The other gotcha of course is that your application server has to have the correct driver installed for your local remote printer. On the application server you open up printers and faxes. Click on the word File and Server Properties. Choose the drivers tab and add drivers. If you do not have an exact match you will never print. If you review your event viewer logs you should see a message about printer not added for the remote session. That also gives you a good clue about what driver you need to dig up. This also works if you are trying to remote in to your XP workstation and you cannot print.
I like to set up my dhcp servers with an exclusion range that I use for printers. This reduces the chances of ip conflicts. If the customers would just call me when their printer company visits all would be good. I also like to turn off some of the informational logging in server properties so when I have an issue I can find it. With 20+ users on an application server you can have plenty of print logs of which most are useless for troubleshooting problems.
I got a call that two workstations at check in were off the network. I suggested running Malwarebytes Antimalware. That has fixed a few machines at that account. Note that I just got this account. It has almost 100 devices at two locations, no domain, no centralized anti-virus console, no dhcp, four servers, a Sonicwall, A Cisco Pix, no network documentation. And they are about 1.5 hours from the house in good traffic. Wah. So the local guy ran the anti-malware program which came out clean. He changed out the workgroup switch which did not help. They were attached to a workgroup switch that was attached to a HP Procurve switch. I have found that HP Procurve switches are just about bulletproof. I delay a server install to do what I hoped was a quick look see.
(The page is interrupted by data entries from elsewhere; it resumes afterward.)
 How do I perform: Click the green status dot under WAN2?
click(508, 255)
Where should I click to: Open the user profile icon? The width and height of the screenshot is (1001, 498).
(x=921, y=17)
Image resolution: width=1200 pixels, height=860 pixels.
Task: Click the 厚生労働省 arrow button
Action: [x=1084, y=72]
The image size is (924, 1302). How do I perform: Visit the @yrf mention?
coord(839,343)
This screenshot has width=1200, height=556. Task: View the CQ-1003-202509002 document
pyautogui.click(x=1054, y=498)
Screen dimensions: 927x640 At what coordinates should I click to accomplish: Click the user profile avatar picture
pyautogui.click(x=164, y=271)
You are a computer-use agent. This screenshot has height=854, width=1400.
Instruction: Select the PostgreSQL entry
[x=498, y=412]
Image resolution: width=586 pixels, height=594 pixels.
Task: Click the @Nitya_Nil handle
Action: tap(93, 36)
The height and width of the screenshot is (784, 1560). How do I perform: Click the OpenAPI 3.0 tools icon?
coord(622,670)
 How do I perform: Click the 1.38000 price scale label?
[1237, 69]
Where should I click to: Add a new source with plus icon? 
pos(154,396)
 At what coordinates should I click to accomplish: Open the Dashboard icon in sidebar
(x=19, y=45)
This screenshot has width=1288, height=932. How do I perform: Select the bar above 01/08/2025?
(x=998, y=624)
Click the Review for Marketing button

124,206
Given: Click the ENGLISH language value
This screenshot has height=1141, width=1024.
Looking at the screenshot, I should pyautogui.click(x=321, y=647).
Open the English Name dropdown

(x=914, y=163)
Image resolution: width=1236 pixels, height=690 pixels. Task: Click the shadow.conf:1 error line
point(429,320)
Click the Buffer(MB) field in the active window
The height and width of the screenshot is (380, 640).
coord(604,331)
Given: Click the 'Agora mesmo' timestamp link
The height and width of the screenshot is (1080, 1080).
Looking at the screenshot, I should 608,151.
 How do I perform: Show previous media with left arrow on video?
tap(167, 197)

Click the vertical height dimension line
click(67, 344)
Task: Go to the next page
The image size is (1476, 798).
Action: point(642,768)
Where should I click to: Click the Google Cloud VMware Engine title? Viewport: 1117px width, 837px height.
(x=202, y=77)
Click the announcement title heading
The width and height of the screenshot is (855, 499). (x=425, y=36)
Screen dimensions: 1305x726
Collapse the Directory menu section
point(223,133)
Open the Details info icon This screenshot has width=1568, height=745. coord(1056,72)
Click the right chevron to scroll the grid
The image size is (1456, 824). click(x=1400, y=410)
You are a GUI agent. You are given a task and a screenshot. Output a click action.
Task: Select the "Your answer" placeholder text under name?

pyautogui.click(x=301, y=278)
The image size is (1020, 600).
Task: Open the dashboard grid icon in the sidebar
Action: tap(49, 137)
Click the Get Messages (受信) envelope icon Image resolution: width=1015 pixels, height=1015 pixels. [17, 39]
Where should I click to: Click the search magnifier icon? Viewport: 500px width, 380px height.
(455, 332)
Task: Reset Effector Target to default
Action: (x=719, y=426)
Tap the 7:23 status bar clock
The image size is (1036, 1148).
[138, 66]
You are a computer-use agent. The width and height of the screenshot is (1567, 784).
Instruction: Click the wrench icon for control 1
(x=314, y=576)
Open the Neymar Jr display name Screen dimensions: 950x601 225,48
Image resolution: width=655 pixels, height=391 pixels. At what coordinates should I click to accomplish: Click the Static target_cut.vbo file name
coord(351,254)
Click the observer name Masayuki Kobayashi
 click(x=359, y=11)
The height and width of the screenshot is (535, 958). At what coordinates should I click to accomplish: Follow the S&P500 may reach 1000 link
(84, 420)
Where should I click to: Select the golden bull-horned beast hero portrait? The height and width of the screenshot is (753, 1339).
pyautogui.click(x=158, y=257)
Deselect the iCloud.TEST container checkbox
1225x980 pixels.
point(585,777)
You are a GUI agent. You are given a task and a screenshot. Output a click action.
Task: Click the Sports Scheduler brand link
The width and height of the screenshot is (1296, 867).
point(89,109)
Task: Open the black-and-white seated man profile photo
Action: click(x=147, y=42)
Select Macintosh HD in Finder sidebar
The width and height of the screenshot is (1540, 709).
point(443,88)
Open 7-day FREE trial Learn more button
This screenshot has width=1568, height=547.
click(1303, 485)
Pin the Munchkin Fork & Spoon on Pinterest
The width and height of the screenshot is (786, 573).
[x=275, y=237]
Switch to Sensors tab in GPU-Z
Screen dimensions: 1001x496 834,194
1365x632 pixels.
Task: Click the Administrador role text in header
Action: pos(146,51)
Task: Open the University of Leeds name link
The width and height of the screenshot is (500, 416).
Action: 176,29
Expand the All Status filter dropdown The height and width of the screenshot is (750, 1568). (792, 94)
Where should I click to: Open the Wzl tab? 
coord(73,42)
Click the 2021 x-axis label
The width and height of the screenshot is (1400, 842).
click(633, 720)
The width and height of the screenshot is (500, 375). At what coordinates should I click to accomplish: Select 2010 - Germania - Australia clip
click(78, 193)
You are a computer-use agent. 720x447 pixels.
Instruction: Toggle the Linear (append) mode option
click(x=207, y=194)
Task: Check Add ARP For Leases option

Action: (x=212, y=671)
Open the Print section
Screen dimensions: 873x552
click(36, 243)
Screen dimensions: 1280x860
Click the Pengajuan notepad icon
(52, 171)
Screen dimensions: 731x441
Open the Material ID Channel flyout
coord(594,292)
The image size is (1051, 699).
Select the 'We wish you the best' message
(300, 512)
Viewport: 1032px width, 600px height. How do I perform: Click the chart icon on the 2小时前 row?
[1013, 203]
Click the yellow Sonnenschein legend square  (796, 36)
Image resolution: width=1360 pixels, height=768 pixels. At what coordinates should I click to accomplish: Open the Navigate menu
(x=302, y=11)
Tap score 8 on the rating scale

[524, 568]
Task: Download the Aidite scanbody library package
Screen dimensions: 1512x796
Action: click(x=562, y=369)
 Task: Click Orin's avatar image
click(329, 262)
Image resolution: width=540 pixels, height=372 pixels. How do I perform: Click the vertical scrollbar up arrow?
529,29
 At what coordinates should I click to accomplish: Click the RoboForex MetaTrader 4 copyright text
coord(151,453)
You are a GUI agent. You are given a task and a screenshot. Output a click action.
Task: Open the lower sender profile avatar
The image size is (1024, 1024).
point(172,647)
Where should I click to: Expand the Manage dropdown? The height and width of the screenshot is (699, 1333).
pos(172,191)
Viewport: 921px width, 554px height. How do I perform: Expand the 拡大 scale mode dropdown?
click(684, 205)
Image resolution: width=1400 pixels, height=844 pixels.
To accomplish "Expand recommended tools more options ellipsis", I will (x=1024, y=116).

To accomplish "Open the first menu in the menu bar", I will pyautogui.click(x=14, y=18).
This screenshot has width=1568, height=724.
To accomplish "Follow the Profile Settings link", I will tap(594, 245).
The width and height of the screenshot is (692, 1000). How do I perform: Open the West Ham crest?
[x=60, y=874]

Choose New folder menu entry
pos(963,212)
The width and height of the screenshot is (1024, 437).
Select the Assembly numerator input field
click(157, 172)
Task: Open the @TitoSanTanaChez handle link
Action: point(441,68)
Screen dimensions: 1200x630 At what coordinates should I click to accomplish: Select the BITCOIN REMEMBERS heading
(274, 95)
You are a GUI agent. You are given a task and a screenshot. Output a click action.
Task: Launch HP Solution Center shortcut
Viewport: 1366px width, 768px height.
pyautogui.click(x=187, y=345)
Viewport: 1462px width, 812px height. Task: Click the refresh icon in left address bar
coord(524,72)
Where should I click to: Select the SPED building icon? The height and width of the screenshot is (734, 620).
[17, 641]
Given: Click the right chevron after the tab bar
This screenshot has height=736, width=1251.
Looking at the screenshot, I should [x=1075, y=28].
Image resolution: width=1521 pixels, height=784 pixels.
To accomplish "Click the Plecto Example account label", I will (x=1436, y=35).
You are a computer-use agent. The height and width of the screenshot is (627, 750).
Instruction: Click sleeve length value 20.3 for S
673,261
I do my usual delete temp internet files, click box in IE to delete temp IE files when exiting and I delete temp files from user profile. I updated nic drivers. I ran WinsockXPfix which did nothing. I assume that it might do something but they were Windows 2000 boxes. Nothing I could do would get the workstation or my laptop to see the network. I plugged the network cable in directly to a workstation bypassing the workgroup switch and got nothing. I walked back to the HP Procurve switch with my laptop and still get nothing. My $100 cable tester shows 4 blinky lights the whole way so network cable and patch cords are probably ok. I try another port on the Procurve and all was good. The network switch got a stuck port but I was not going to reboot the switch that had 72 devices plugged in to it, especially during working hours. I do not recall ever having a Procurve port get stuck or fail. Plenty of failures on other switches though. Usually a reboot of the switch will fix it but I have had some switches keep failing and a replacement solves that problem.
Back to the check in counter. My laptop works there with the workgroup switch. One of the workstations that was down was now up. The workstation I did the most experimenting with was still down. When I used the same static ip my laptop worked so it was not an ip conflict. I gave up on that troubled workstation and reported back to the company manager. They are on a slow workstation replacement getting rid of these old W2K boxes. As I went back to gather up my laptop and tools I had one last ditch effort. I disabled the workstation nic and re-enabled it. It started working. Man was I in hot water. Those ladies so much wanted to get rid of those old slow W2K boxes.